|
|
|
|
|
by cypherpunks
5476 days ago
|
|
The Google Spider grabs pages from other servers. That's a web client. It's a web client that was easy to write when Google was started, but is almost impossible to write today. If search engines hadn't been invented 20 years ago, they'd be impossible to invent today. The only reason they still work is tremendous work on Google's end to have its spider be able to spider complex AJAXy pages, and that content creators engage in SEO and develop to Google. |
|
For the most part, the bulk of the web's content is as easily accessible as it was years ago. You make a request and you get a blob of HTML back. If you have special requirements and need to get into all the nooks and crannies you create a DOM implementation and embed a JavaScript engine. Then you parse the page into a DOM and start firing off events. There are quality open source JavaScript engines available. JavaScript and AJAX are a breeze.

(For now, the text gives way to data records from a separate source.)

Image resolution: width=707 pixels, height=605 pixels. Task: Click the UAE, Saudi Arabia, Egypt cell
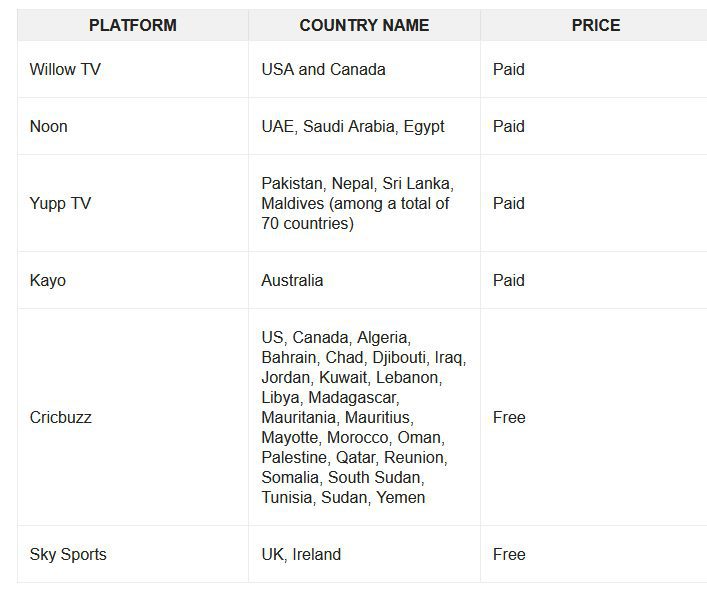(364, 126)
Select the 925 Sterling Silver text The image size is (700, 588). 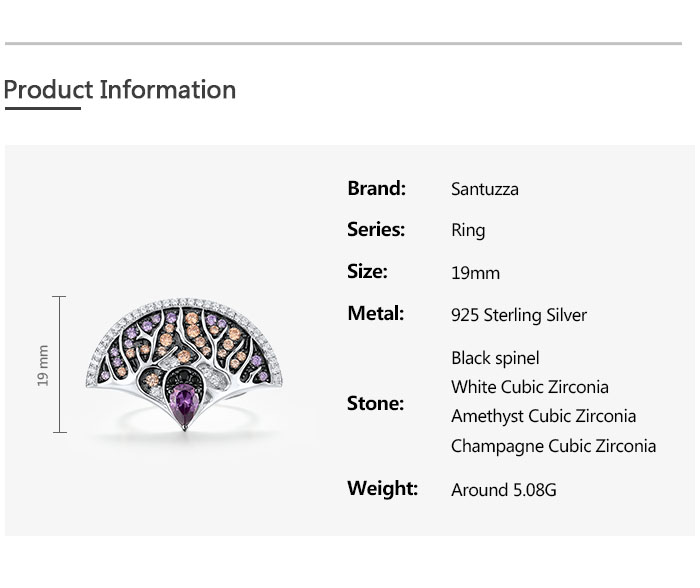(x=519, y=315)
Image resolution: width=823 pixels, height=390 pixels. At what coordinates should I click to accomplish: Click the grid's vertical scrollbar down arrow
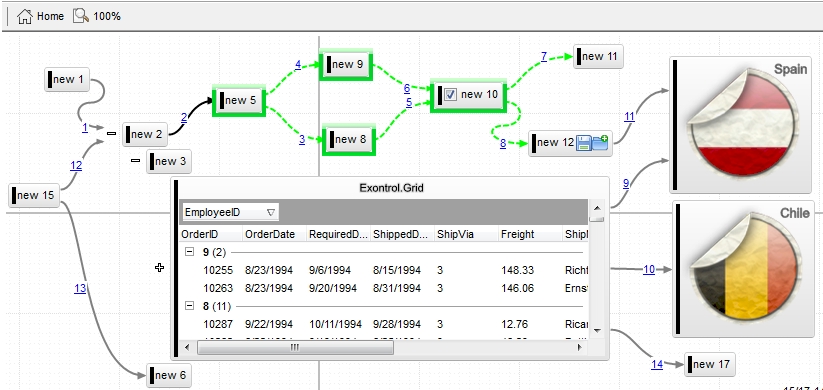pyautogui.click(x=597, y=331)
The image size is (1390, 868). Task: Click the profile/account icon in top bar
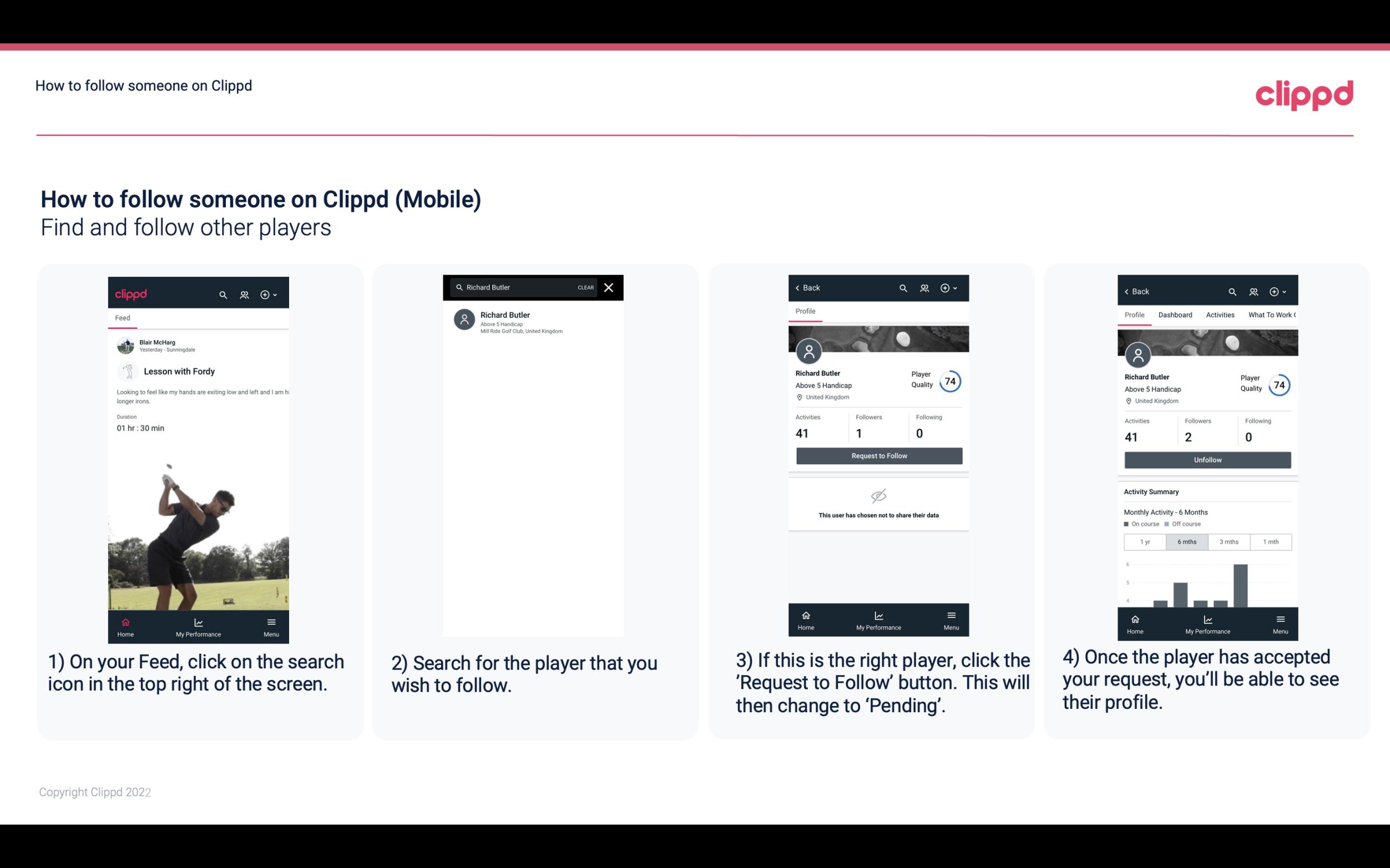(x=243, y=293)
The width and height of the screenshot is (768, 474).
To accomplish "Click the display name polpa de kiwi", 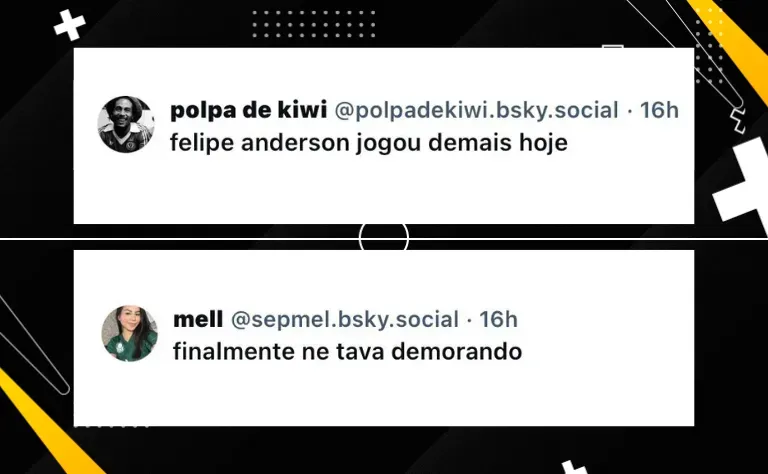I will click(x=248, y=110).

Flash is a different story. If you have any requirement to follow links or process content in a Flash movie (you'd be surprised how many sites still have Flash nav) you pretty much have to write your own runtime. Unless you are big enough to have Adobe do it for you.
Depending on what you are doing with the data that your spider collects, chances are writing a spider is far easier than writing a browser. There are at least 4 widely used browser engines and plenty more toy browsers floating around.
I can guarantee that writing a spider that can deal with AJAX is not the biggest challenge of developing a search engine. Scaling it, fighting SPAM, understanding the content, indexing and then being able to provide quick lookups are much, much harder.